Sebagai organisasi yang berfokus pada pembelaan kedaulatan rakyat, PETA Aceh menekankan pentingnya melibatkan masyarakat dalam setiap tahap persiapan acara.
“Dana yang dialokasikan harus berdampak langsung pada rakyat kecil. Kami siap memobilisasi pelatihan bagi UMKM dan koperasi untuk menyuplai kebutuhan acara, mulai dari kuliner khas hingga produk dekorasi lokal. Ini akan menggerakkan ekonomi desa dan memastikan keuntungan tetap di tangan warga Aceh,” paparnya.
Amiruddin juga mengusulkan integrasi upacara kemerdekaan dengan festival hasil bumi Aceh.
“Bayangkan jika upacara di Lapangan Blang Padang diramaikan dengan pameran kopi Gayo, pala, dan kemiri yang dibawa langsung oleh petani. Ini bukan hanya promosi, tapi juga pengingat bahwa Aceh adalah tulang punggung ekonomi Nusantara sejak masa kolonial,” ujarnya.
Terkait rekonsiliasi pascakonflik, Sekjen PETA Aceh menilai pembangunan ekonomi berbasis lokal adalah kunci perdamaian abadi.
“Kedaulatan Aceh tidak hanya diukur dari otonomi politik, tapi juga dari kemampuan rakyat mengelola sumber dayanya.
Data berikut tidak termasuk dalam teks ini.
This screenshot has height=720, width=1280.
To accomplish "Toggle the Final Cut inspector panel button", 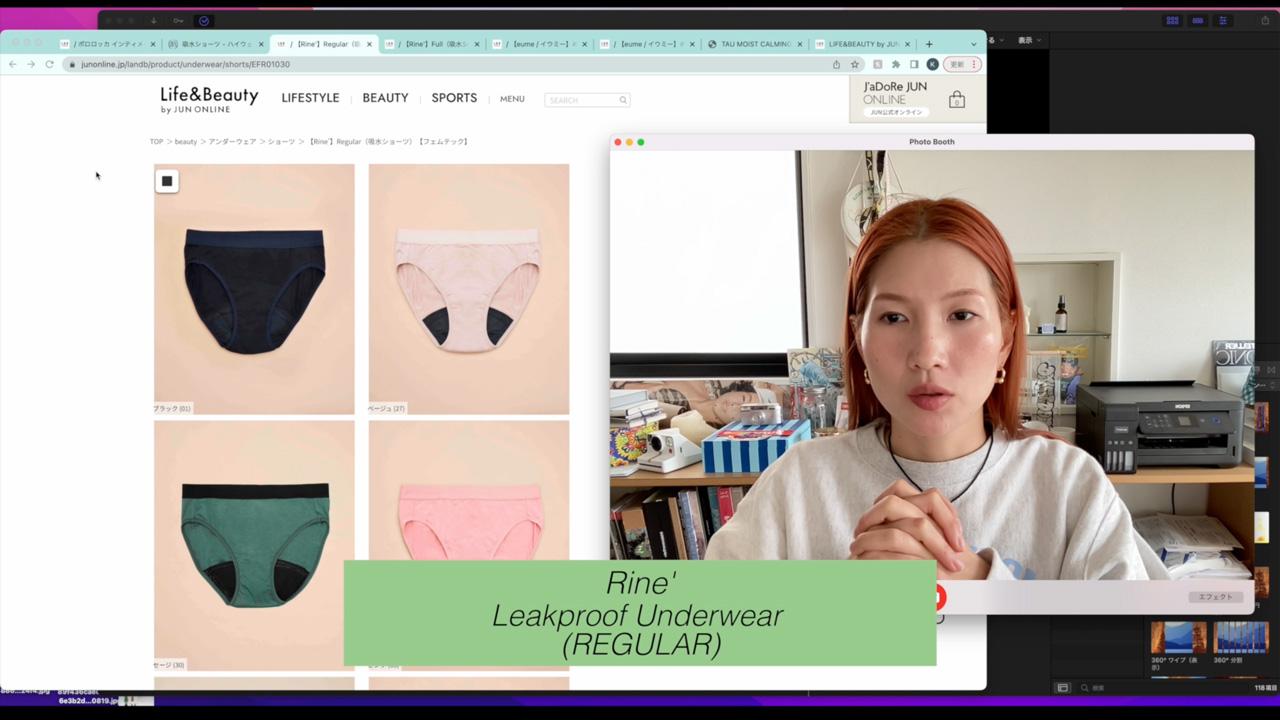I will coord(1223,20).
Jika Prabowo serius menjadikan Aceh tuan rumah, beliau harus berkomitmen membuka akses pasar, pendanaan, dan teknologi bagi petani. Ini jalan terbaik untuk mencegah konflik sosial di masa depan,” tegasnya.
Amiruddin mengingatkan agar momentum ini tidak menjadi proyek seremonial semata.
“Setelah upacara usai, Pemerintah Pusat wajib melanjutkan dengan kebijakan afirmatif, seperti insentif pajak bagi industri pengolahan hasil pertanian di Aceh. Jangan sampai kami hanya diingat setiap 17 Agustus, lalu dilupakan kembali,” tambahnya.
PETA Aceh disebut telah menyiapkan konsep pemberdayaan masyarakat berbasis kearifan lokal untuk didiskusikan dengan pemerintah.
“Kami mengajak Jakarta melihat Aceh bukan hanya sebagai simbol sejarah, tapi mitra strategis dalam membangun ketahanan nasional. Dari sini, kami ingin buktikan bahwa mempertahankan tanah air dimulai dari menghidupkan ekonomi rakyat,” tutup Amiruddin.